The round-up of environmental, social and governance news

Environmental

America’s wind energy sector grew by 28% in 2012, said the American Wind Energy Association (AWEA). Wind energy’s growth set a new installation record confirming its status as a mainstream energy source and boosting the US economy, said AWEA, which labelled 2012 as the “best year ever”. However, it’s thought that much of the $25bn investment, and a flood of projects in the fourth quarter, were driven by developers trying to meet the year-end expiration date of the US government’s Production Tax Credit incentive scheme.

Germany-based reinsurance giant Munich Re has released a study, produced in cooperation with the German Aerospace Center, showing that changing climatic conditions are having “considerable influence” on the increase in severe thunderstorm losses in the US.

A new report from the World Business Council for Sustainable Development (WBCSD) is urging companies to assess nature-related risks and opportunities. The paper Eco4Biz – Ecosystem services and biodiversity tools to support business decision-making, encourages companies to explore the tools that can help them better incorporate nature into business decision-making.

Social

PGGM, the Netherlands-based giant with €133bn under management, reportedly plans to check the more than 2,800 companies in the FTSE All-World index in which it has invested against a specific ESG index to encourage the firms to improve their sustainability practices. Using an in-house model, PGGM has been assessing the companies’ performance based on 70 environmental, social policy and governance (ESG) criteria, IPE.com reported.

There is a strong link between corporates highly rated by research group EIRIS on environmental criteria and a reduction in worst-case-scenario risk, according to research by St Andrews University’s Centre for Responsible Banking and Finance. “This is exciting news for pension funds looking to manage assets over the long term and seeking data to minimise extremely negative environmental scenarios,” wrote Dr Andreas Hoepner and Virginia Jennings. The findings were based on data from an annually updated FTSE All World Developed universe of companies between 2005 and 2010 (24 countries and approximately 1,800 firms per annum) and their ratings by EIRIS on five different environmental criteria.h6. Governance

The US Supreme Court has finally ruled in the long-running ‘Alien Tort Statute’ case of Kiobel v. Royal Dutch Petroleum. The plaintiffs were Nigerian citizens who claimed that oil-exploration corporations assisted the Nigerian government during the 1990s in committing violations of customary international law. The case has been on the radar screen of a group of leading responsible investors (link). But Chief Justice Roberts affirmed a previous court of Appeal ruling, saying: “Corporations are often present in many countries, and it would reach too far to say that mere corporate presence suffices.”

A number of Australian investors have filed a second class-action lawsuit against ratings agency Standard & Poor’s, claiming it misled them over derivatives ratings in the run-up to the financial crisis, according to a Reuters report.
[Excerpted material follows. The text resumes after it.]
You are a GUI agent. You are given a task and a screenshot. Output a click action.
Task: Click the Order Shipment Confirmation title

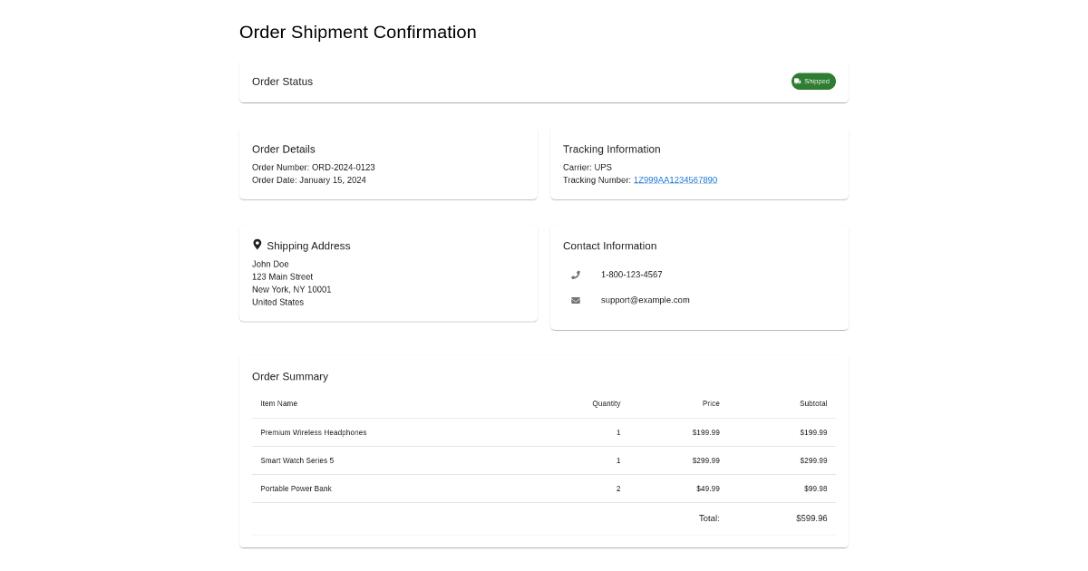(x=358, y=33)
Claims firm IMF Australia said the group of 90 councils, churches and charities had lost more than A$200m in collateralised debt obligations (CDOs). S&P reportedly said the lawsuit was without merit, and that it would vigorously defend itself.
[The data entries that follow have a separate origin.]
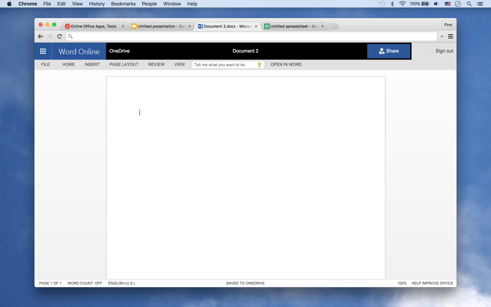Screen dimensions: 491x307
Task: Click the Sign out link
Action: pos(444,51)
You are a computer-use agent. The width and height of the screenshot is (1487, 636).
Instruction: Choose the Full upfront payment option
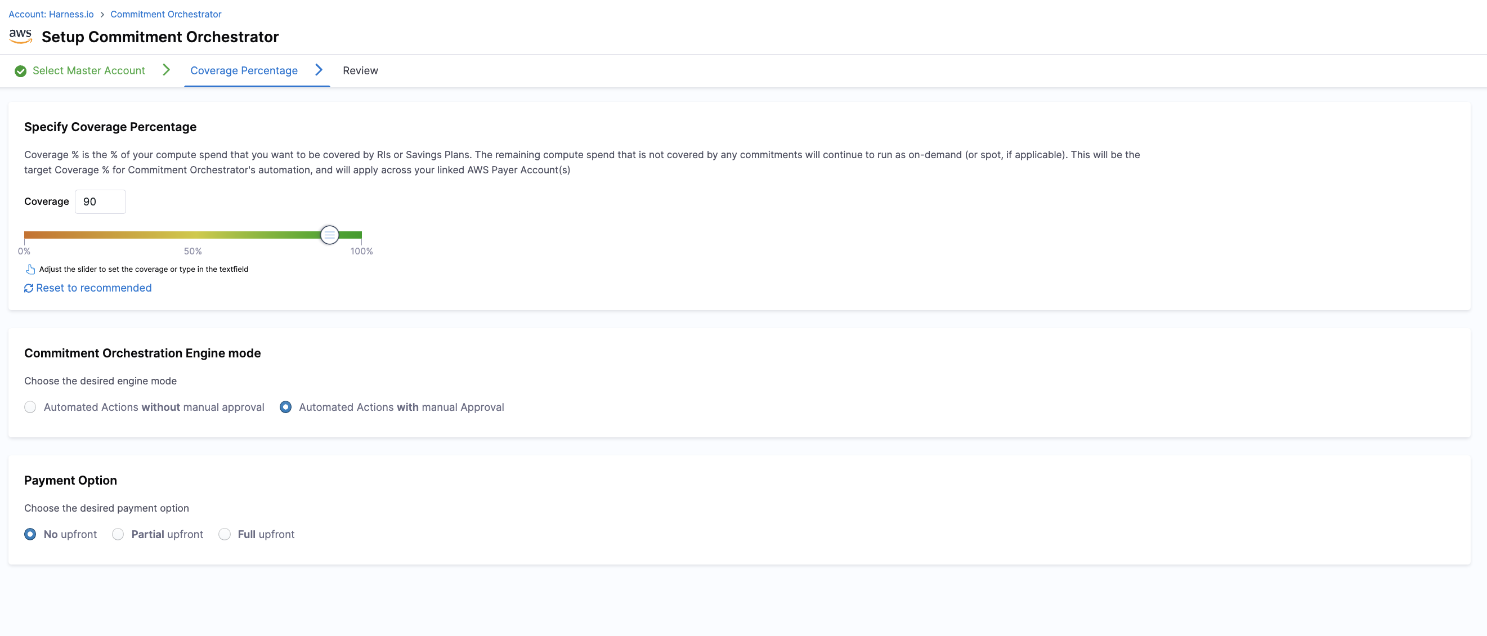225,534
The Missouri-based Police Retirement System of St. Louis, has reportedly sued investment bank J.P. Morgan Chase over its 2012 “London Whale” $6.2bn trading losses scandal. The fund claims the bank and senior executives breached their duties to shareholders – and referred to 2011 warning letters to the bank from union-linked CtW Investment Group.
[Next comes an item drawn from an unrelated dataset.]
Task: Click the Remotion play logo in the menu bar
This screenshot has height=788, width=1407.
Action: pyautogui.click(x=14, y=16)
A group of investors in J.P Morgan including the American Federation of State, County and Municipal Employees (AFSCME), the Connecticut Retirement Plans and Trust Funds, Hermes Fund Managers and the New York City Pension Funds, have sought support from other investors on their proposal to split the CEO/chairman roles at the bank. An independent chair would eliminate a “structural conflict of interest” they said.

UK transport group National Express should strengthen its oversight and reporting of employment issues, according to the Local Authority Pension Fund Forum (LAPFF). The Forum, which represents pension funds with over £115bn (€134.2bn) in assets, will recommend that its members vote against the company’s report and accounts at the company’s annual meeting on May 9.

US SRI fund firm Zevin Asset Management has filed a shareholder resolution filed at US restaurant chain operator Darden on lobbying disclosure. Zevin is concerned over the firm’s lobbying on minimum wage and sick day policies.